**Enunciado**
Diga se cada uma das afirmações seguintes está de acordo com o texto sobre os sistemas meteorológicos de alerta precoce. Responda sim ou não e cite as palavras do texto que o decidem.
(a) Cerca de um terço dos membros da OMM ainda não tem sistemas eficientes de alerta precoce.
(b) Os sistemas de alerta precoce assentam essencialmente em cinco componentes.
(c) Só a falha de todas as componentes compromete a eficácia das medidas a tomar.

Os sistemas meteorológicos de alerta precoce e a sua importância

Olavo Rasquinho *

É do conhecimento geral a importância que os avisos meteorológicos têm para atividades humanas. No entanto, cerca de um terço dos 193 membros da Organização Meteorológica Mundial (OMM) ainda não possuem sistemas eficientes de alerta precoce no sentido de avisar as populações para se precaverem contra a perda de vidas e bens perante desastres naturais de carácter meteorológico.

Em face desta realidade, a OMM selecionou para tema das celebrações do Dia Meteorológico Mundial (DMM) de 2025 “Closing the early warning gap together”, que se pode traduzir por “Reduzamos, juntos, as falhas dos sistemas de alerta precoce”. O tema insere-se na “Iniciativa Alertas Precoces para Todos” (“The Early Warnings for All Initiative”), a qual visa a proteção das populaações, à escala global, relativamente a fenómenos perigosos de carácter hidrometeorológico, climático e eventos ambientais relacionados.

Os sistemas de alerta precoce assentam essencialmente em quatro componentes: conhecimento do risco; monitorização e previsão; comunicação e disseminação de alertas e capacidade de resposta das comunidades. A falha de qualquer destas componentes compromete a eficácia das medidas a tomar para evitar que um desastre natural se transforme numa catástrofe.

**Secção de dados**
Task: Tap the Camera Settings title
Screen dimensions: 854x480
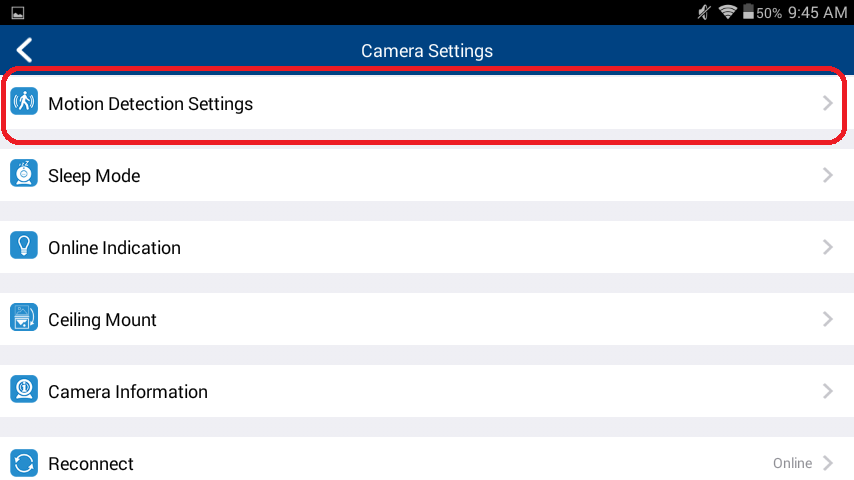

**Resposta**
(a) Sim: "cerca de um terço dos 193 membros da Organização Meteorológica Mundial (OMM) ainda não possuem sistemas eficientes de alerta precoce".
(b) Não: "Os sistemas de alerta precoce assentam essencialmente em quatro componentes".
(c) Não: "A falha de qualquer destas componentes compromete a eficácia das medidas a tomar".